China’s currency, the yuan, is big news right now and, as far as President Donald Trump is concerned, it is bad news. He has accused the Beijing authorities of deliberately manipulating its value downwards in order to grab a bigger share of export markets.
Is Trump right?
It is certainly true that China’s currency is not left to float freely in the manner of sterling or the dollar. Instead, the authorities monitor its rate and, because it is not fully convertible with the outside world, they are able to influence the price.
Trade war move denied
This is known as a “managed float” or a “dirty float”. The country’s reserve institution, the People’s Bank of China, sets reference rates for the currency, which it then seeks to make stick in the market.
The United States has taken the view that any rate weaker than seven yuan to the dollar is an unacceptable devaluation of the yuan, also known as the renminbi, or “people’s money”.
One month ago, on July 12, the yuan was on the right side of that line, trading at 6.88 to the dollar. Today, it was on the other side, at 7.06 to the dollar.

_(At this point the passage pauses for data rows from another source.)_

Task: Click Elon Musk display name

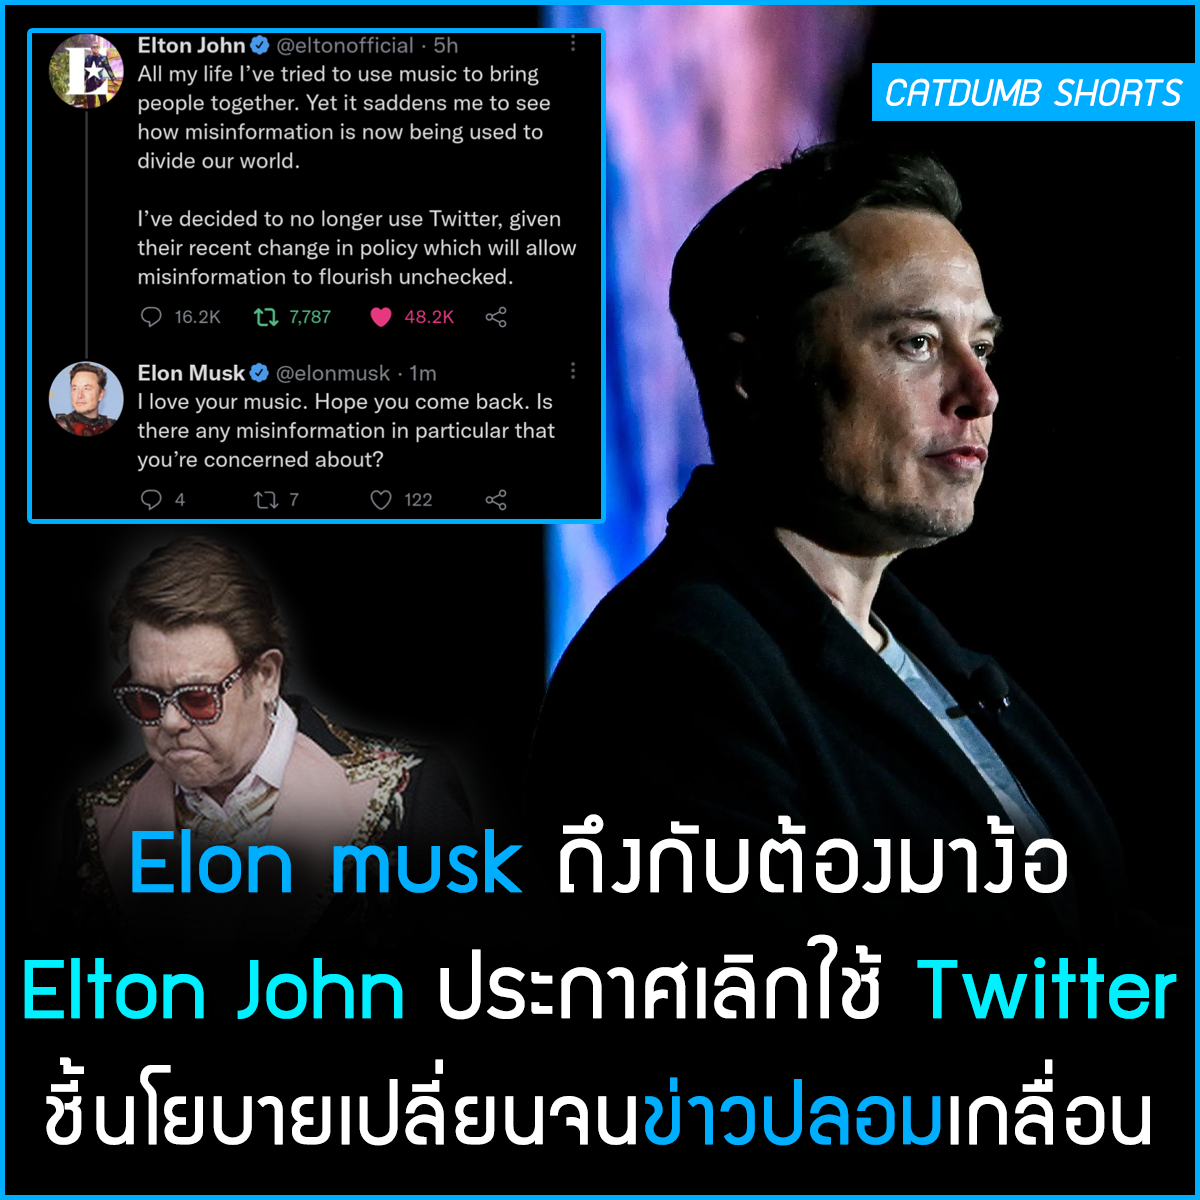Action: pos(191,373)
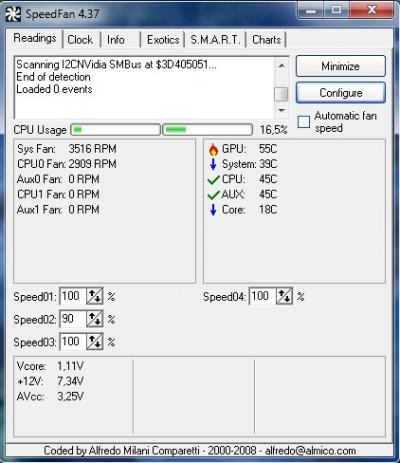The width and height of the screenshot is (400, 463).
Task: Click the System blue down-arrow icon
Action: point(213,164)
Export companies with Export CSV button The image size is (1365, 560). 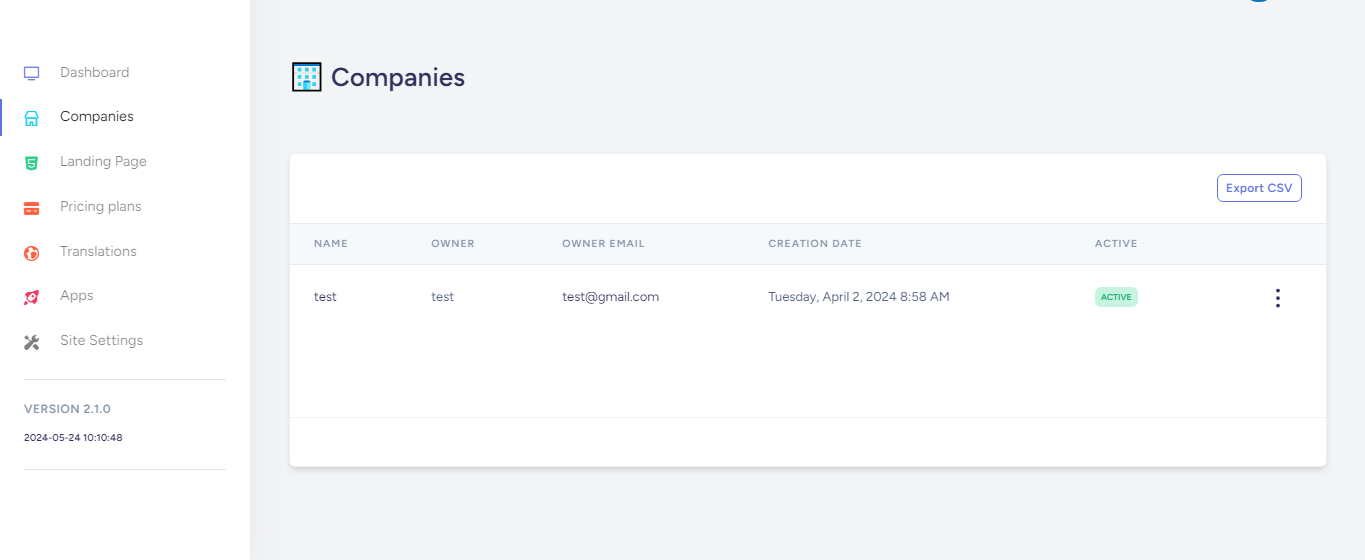coord(1259,188)
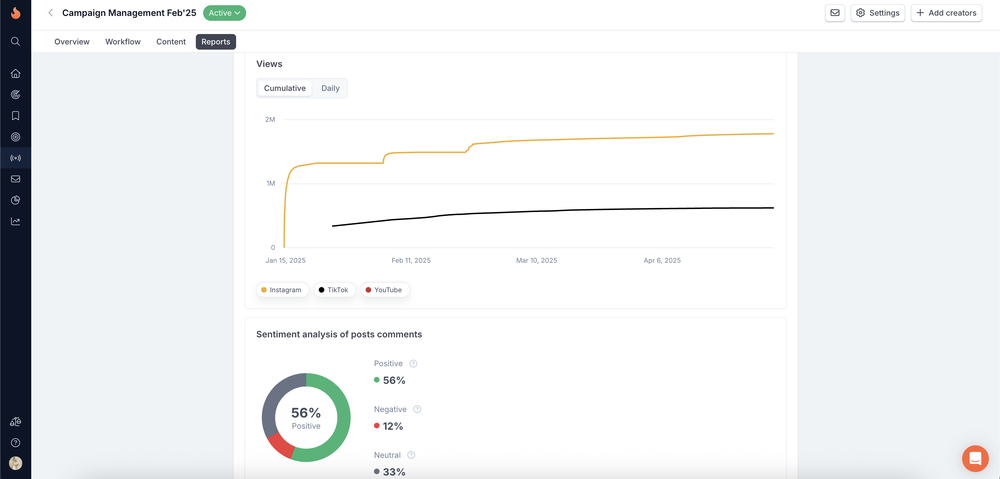Open the orange chat support widget
The image size is (1000, 479).
point(975,458)
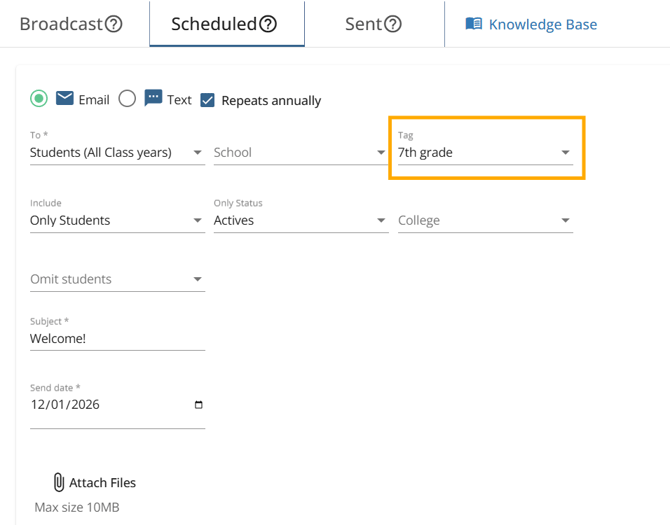
Task: Click the help icon next to Broadcast
Action: tap(113, 24)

A year ago, on August 12 , 2018, it was comfortably inside the seven-yuan limit, at 6.85. Its strongest point during the last 12 months came on 17 April, when it traded at 6.69.
It has been suggested that Beijing is staging a yuan devaluation to compensate for the loss of competitiveness caused by President Trump’s tariffs on Chinese imports, part of the ongoing U.S.-China trade war. However, China has denied this, and said the weaker exchange rate reflects the underlying position of its economy.
The Australian connection
Against the euro, the yuan is significantly weaker, trading at 7.9 to one. A month ago, on July 12, it was a little stronger, trading at 7.75. A year ago, on August 12, 2018, it changed hands at 7.8 to the euro.

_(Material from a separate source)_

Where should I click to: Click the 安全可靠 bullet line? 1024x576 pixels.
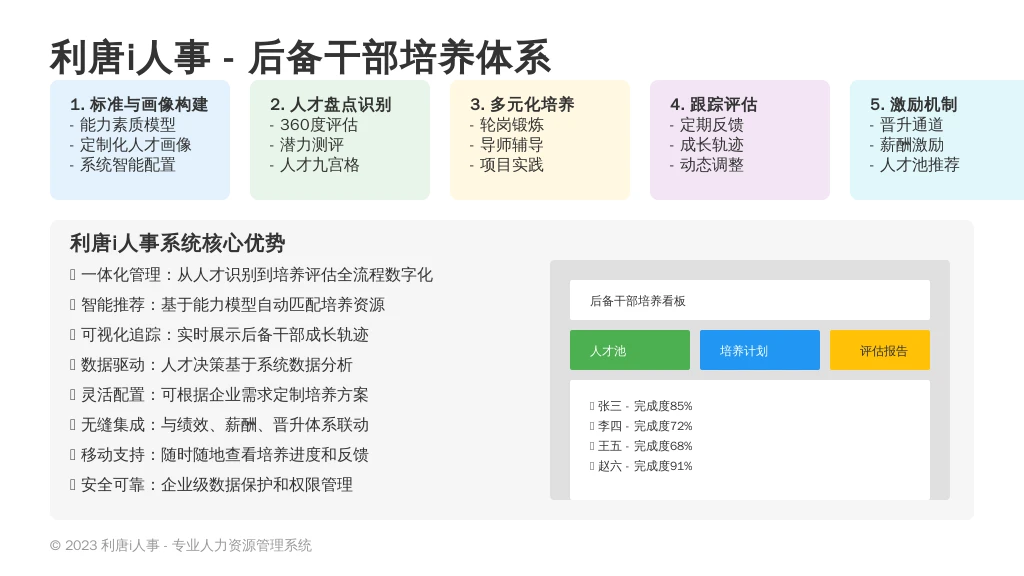212,485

Another important currency pair is with the Australian dollar, given China is an important market for Australia’s commodity exports. Currently, the rate is 1.65 to the Australian dollar, little changed from 1.61 a month ago on July 12, but noticeably weaker than the 1.56, at which it traded a year ago, on August 12, 2018.
In its most recent Article IV health check for the Chinese economy, published earlier this month, the International Monetary Fund (IMF) noted: “The Chinese economy is facing external headwinds and an uncertain environment. GDP [gross domestic product] growth slowed to 6.6% in 2018, driven by necessary financial regulatory reforms and softening external demand.”
“Growth is projected to moderate to 6.2% in 2019 as the planned policy stimulus partially offsets the negative impact from the US tariff hike on US$ 200 billion of Chinese exports.”
It added that headline inflation rose because of rising food prices and is expected to remain at about 2.5%, but said: “Reforms progressed in several key areas.”